第二十八代薩摩藩主島津斉彬が江戸の書家市河米庵に命じて書写させたもの。「字彫りの名人」と謳われた三代嘉平の手になる整版本。こうした見事な刻字技術が活字の種字製作の背景にある。

45 『施治肇要』
安政四(一八五七)年
嘉平刻、薩摩版、島津家文庫
縦二六・三cm、横一七・九cm
史料編纂所蔵

島津斉彬は人材育成のため、国学と洋学を鼓舞し、「薩摩版」と呼ばれる版本をいくつも出版させている。藩の漢方医田宮尚施の著したこの医学書もそのなかの一本。嘉平刻の木活字本で、第一巻の巻首に嘉平開版の経緯が詳しく記載されている。

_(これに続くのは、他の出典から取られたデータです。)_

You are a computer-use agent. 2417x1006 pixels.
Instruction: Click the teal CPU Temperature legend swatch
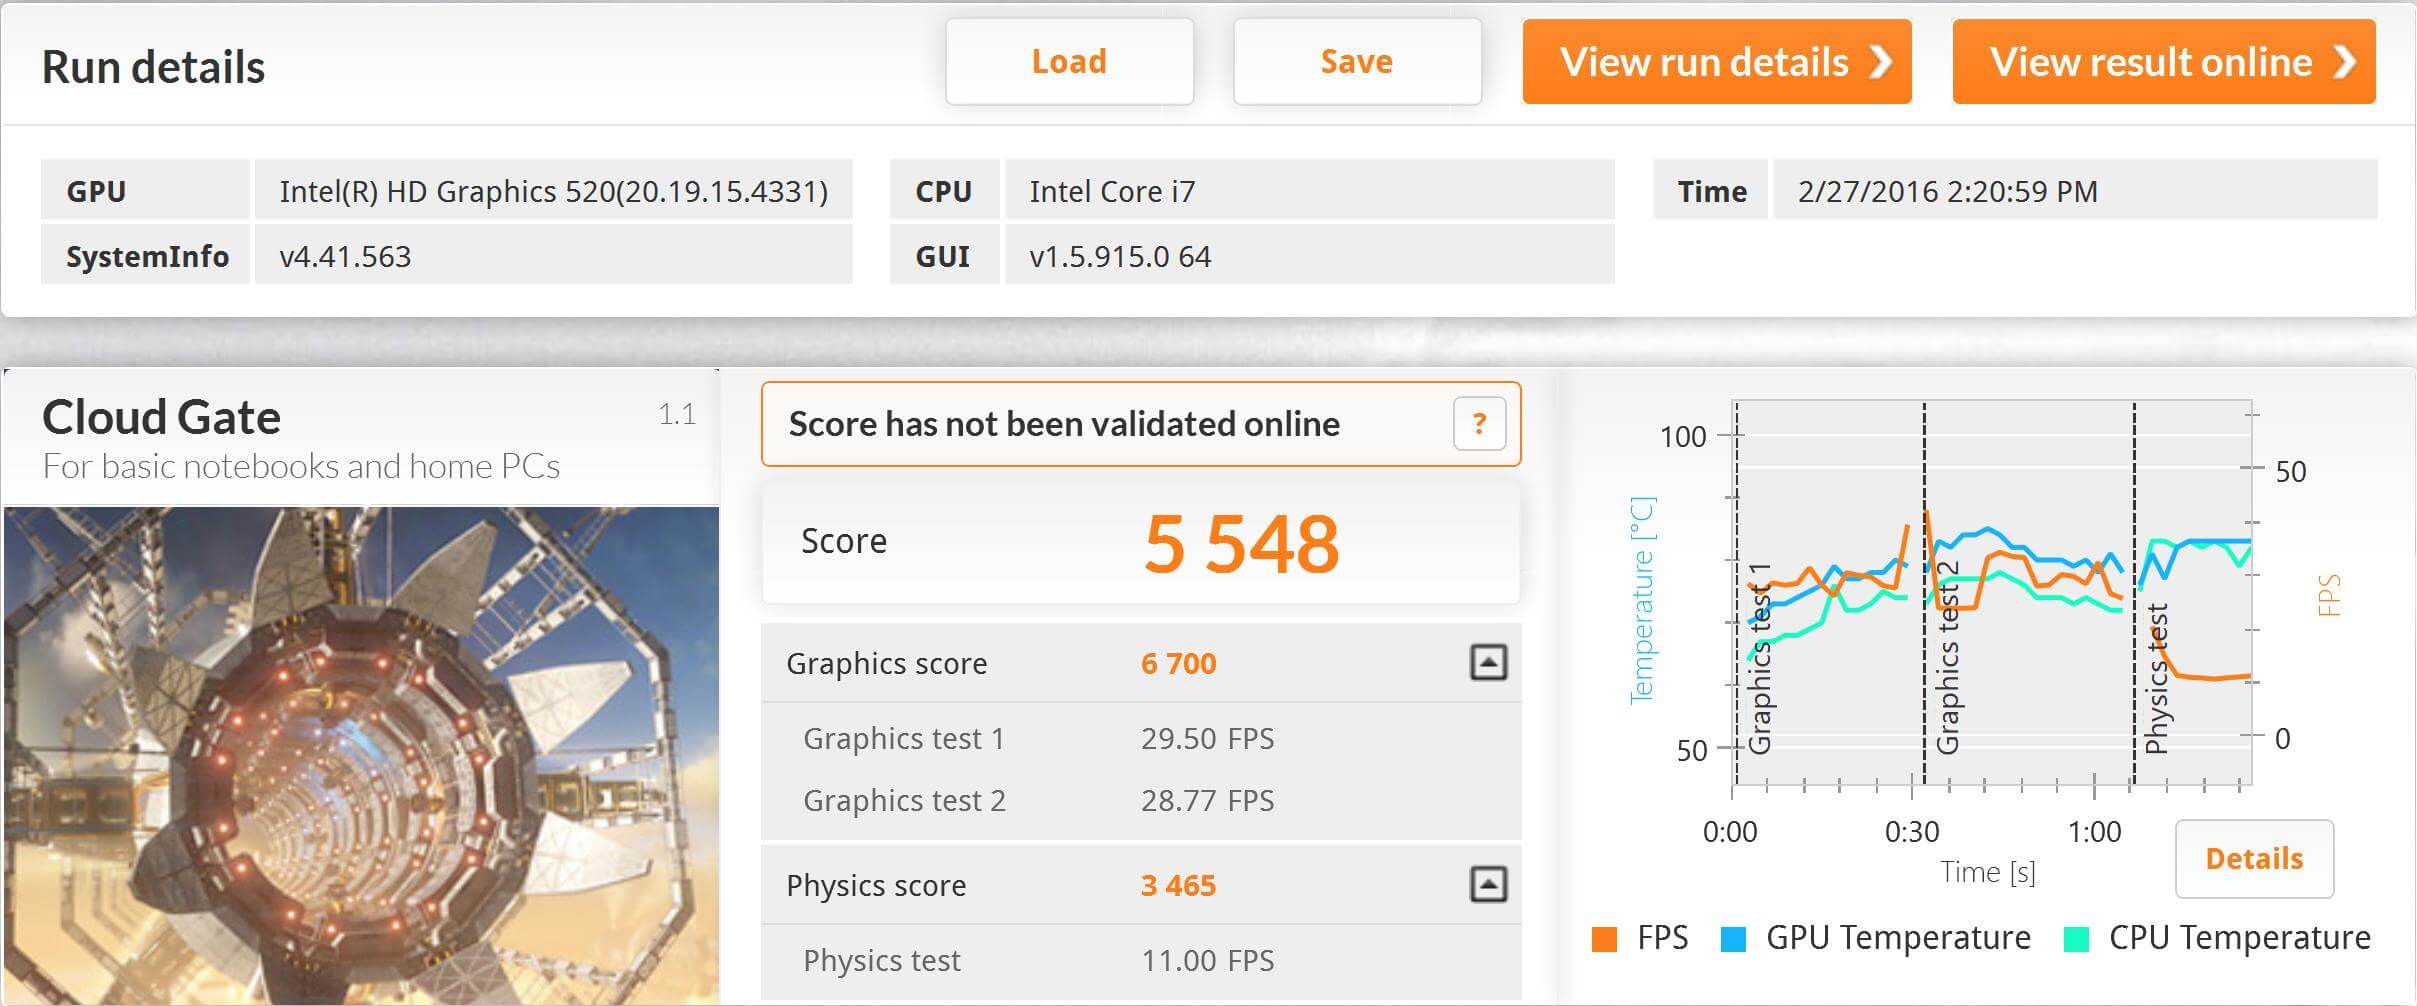[x=2076, y=938]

46 五代木邨嘉平『木村嘉平献上−安政年間製活字略傳書類全』
明治四〇(一九〇七)年
島津家文庫
縦二四・二cm、横一六・三cm
史料編纂所蔵(I-12/33-312)

三代嘉平の遺品が東京袖ヶ崎島津邸に納められるさいに、三代の末子五代嘉平が記したもの。三代嘉平が斉彬の委嘱で和文・欧文活字を製造するに至った経緯、活字鋳造の技術、嘉平の残した活字や道具類に関する記録として貴重である。